Brad faces up daily to what I might call the ugly side of technology in the simplest sense – the impacts of just too much technology – when the tech tools have gone from teacher, friend-funnel, entertainer or simple time-waster, to an addiction from which parents struggle to retrieve their kids.
I said to Brad, “you called on policy makers to speak with specialist clinicians and researchers, so lets get started: where and when?”
And today, we are here.
Last year, there was a flurry of excitement in many schools systems about the banning of the phone from the school campus. There were promises made in State elections: no more phones in the class room. As parents, we murmured a quiet ‘hurrah’ in the home our kids propensity for deferred gratification, boredom, patience and planning, and heaven forbid, concentration, would return. Only for someone to invent ChatGPT last November, and throw the whole OxyContin of technology back on the dinner table.
In my House of Representative Education Committee, we are looking at the impact of generative AI, and specifically Large Language Models AI, on all aspects of education – from cradle to grave.
It is not impossible that in a year or two, each child will have their own AI LLM teacher avatar, just imagine: Terry the Teacher – who lives in your iPad, speaks your language, understands your culture, treats you like a friend, and can explain Pythagoras and Shakespeare in words, at a pace, each child can understand; who can open a child’s curiosity to new ideas, while making sure she or he also knows how to punctuate.
These models are already here, for those who can afford it.
One of the experts in the panel advising the Committee told us last week, estimated that somewhere between 50 and 80% of school students are already using generative AI in doing their homework, and that at last count, using ChatGPT 4 over ChatGPT 3, gives a student a 30% uplift in marks.
While this is exciting, what is also means, is that we have yet another reason to stuff the tech-toys in the hands of kids for yet another 8 hours a day. And while while we still use bring your own devices alt-tab is the difference between Terry the personalised AI Teacher, and YouTube, Instagram, Reddit, SnapChat, or even the Dark Web … we will continue to struggle to keep “tech-for-good” the key companion to our children’s upbringing.
Yesterday, I asked the Department of Education whether we had any data on the “right amount” of tech or screens in education – do we know how many hours a day that should be? How will we manage that in a generative AI world?
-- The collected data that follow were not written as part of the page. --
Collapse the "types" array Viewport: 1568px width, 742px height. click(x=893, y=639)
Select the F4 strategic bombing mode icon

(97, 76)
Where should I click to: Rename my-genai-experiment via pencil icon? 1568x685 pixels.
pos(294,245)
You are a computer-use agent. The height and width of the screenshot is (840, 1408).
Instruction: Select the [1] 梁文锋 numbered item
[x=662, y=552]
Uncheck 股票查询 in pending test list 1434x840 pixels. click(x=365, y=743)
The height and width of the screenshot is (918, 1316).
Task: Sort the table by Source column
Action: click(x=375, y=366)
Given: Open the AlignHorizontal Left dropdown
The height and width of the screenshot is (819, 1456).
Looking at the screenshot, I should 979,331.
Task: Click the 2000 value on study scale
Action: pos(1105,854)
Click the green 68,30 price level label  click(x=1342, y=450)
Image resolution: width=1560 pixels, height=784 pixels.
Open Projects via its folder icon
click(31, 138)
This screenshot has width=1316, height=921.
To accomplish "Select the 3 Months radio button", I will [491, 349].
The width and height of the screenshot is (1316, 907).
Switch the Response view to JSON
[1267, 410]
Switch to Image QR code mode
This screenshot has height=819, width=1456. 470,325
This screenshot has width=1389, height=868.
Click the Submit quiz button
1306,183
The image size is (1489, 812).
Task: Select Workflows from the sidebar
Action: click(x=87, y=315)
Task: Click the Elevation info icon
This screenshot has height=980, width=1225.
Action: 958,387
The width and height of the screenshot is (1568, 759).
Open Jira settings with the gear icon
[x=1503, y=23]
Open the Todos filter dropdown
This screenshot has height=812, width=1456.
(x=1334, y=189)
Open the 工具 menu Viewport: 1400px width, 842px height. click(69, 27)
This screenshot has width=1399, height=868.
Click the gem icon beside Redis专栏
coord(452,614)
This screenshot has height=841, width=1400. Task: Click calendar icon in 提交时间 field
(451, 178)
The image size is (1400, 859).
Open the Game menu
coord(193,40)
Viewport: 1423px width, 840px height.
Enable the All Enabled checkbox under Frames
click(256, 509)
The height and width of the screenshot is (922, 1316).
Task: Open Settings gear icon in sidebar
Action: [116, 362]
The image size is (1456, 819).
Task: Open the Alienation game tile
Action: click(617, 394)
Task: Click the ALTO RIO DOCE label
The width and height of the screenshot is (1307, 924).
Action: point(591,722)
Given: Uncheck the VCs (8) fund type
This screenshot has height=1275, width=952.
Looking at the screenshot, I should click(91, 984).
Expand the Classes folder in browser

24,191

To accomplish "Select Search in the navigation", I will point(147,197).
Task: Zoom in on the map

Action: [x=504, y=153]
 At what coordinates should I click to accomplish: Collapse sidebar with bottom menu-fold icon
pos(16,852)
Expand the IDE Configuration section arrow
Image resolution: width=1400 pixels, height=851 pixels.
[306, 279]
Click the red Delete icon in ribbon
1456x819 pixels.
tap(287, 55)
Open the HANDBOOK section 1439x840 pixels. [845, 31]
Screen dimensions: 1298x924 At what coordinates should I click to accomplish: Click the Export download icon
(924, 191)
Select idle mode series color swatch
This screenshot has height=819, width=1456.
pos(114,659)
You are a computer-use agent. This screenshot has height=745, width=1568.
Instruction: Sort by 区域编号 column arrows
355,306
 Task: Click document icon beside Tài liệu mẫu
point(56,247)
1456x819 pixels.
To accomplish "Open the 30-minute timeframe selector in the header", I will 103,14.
And, at what age do we bring it in? Remember, as kids we were only allowed to use the calculator after we had mastered mathematics? Now we put iPhones in the hands of 2 year olds. We have so little understanding of what this does, and the impact we are having on brain development.
Which leads us to today.
When – a year ago – I asked Brad what he needed, he said, research funding and awareness. And so, I suggested we bring the brains trust to Canberra, and have a conversation. And here we are, having a conversation.
I thank you for trusting me to come and be heard, not just by Members of Parliament, but by members of the public and the Australian media who share this building with us. I know it is not just today, and that separately you have been having meetings with MPs and others while you are here. I hope this helps develop your mission and the critical work you have been doing for years in this space.
I wish you well in your deliberations today, and I hope I can continue to be of help. We need your wisdom and advice today, more than when I raised it in the Parliament almost a year ago.